CAMBRIDGE – La economía mundial inicia el 2009 con más incertidumbre (e inquietud) que nunca en tiempos recientes. Aunque parece que la crisis ya se contuvo en Estados Unidos y Europa, sus repercusiones plenas no resultarán claras durante algún tiempo. A los países avanzados les espera la peor contracción económica desde la Gran Depresión. Pero, ¿cuánto durará y qué tan profunda será esta recesión, y con qué severidad afectará a los países emergentes y en desarrollo?

No tenemos respuestas a esas preguntas en parte porque las consecuencias dependerán de las medidas que adopten los encargados del diseño de políticas. Las respuestas adecuadas asegurarán que la economía mundial se pueda empezar a recuperar a finales de 2009. Por otra parte, si se toman malas decisiones de política, en el mejor de los casos se retrasará la recuperación y en el peor, habrá daños permanentes. La siguiente es una lista de asuntos a los que habrá que prestar atención.

¿Será la respuesta estadounidense lo suficientemente “audaz”? Barack Obama ha prometido que así será, recogiendo, al menos en parte, el famoso llamado que hizo Franklin D. Roosevelt en 1932, durante los peores momentos de la Gran Depresión,  para llevar a cabo una “experimentación audaz y persistente”. Obama tiene a su lado a un grupo de economistas de primera, lo que asegura que no hará alguna tontería. Pero las circunstancias de Estados Unidos son tan excepcionales que necesitará asesores que estén dispuestos a intentar ideas nuevas y que no se hayan puesto a prueba –en otras palabras, a experimentar al estilo de Roosevelt.

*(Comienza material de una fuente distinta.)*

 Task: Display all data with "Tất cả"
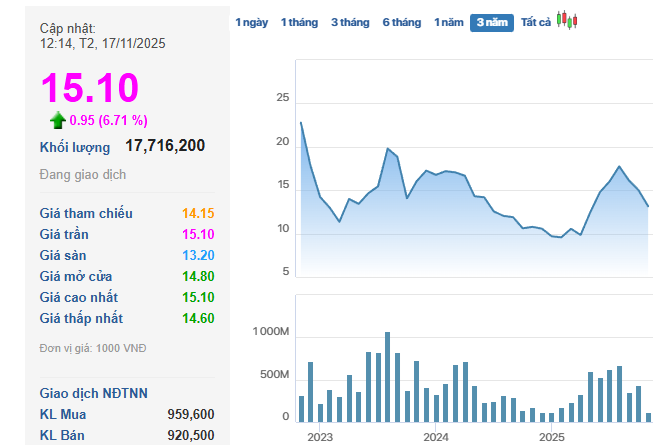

En particular, tendrá que ir más allá de las políticas keynesianas de estímulos fiscales para sanar las heridas a la confianza en la economía que son la raíz de la crisis actual. Hasta ahora, las medidas de creación de confianza se han limitado a los mercados financieros, mediante garantías públicas, apoyo a la liquidez e inyecciones de capital.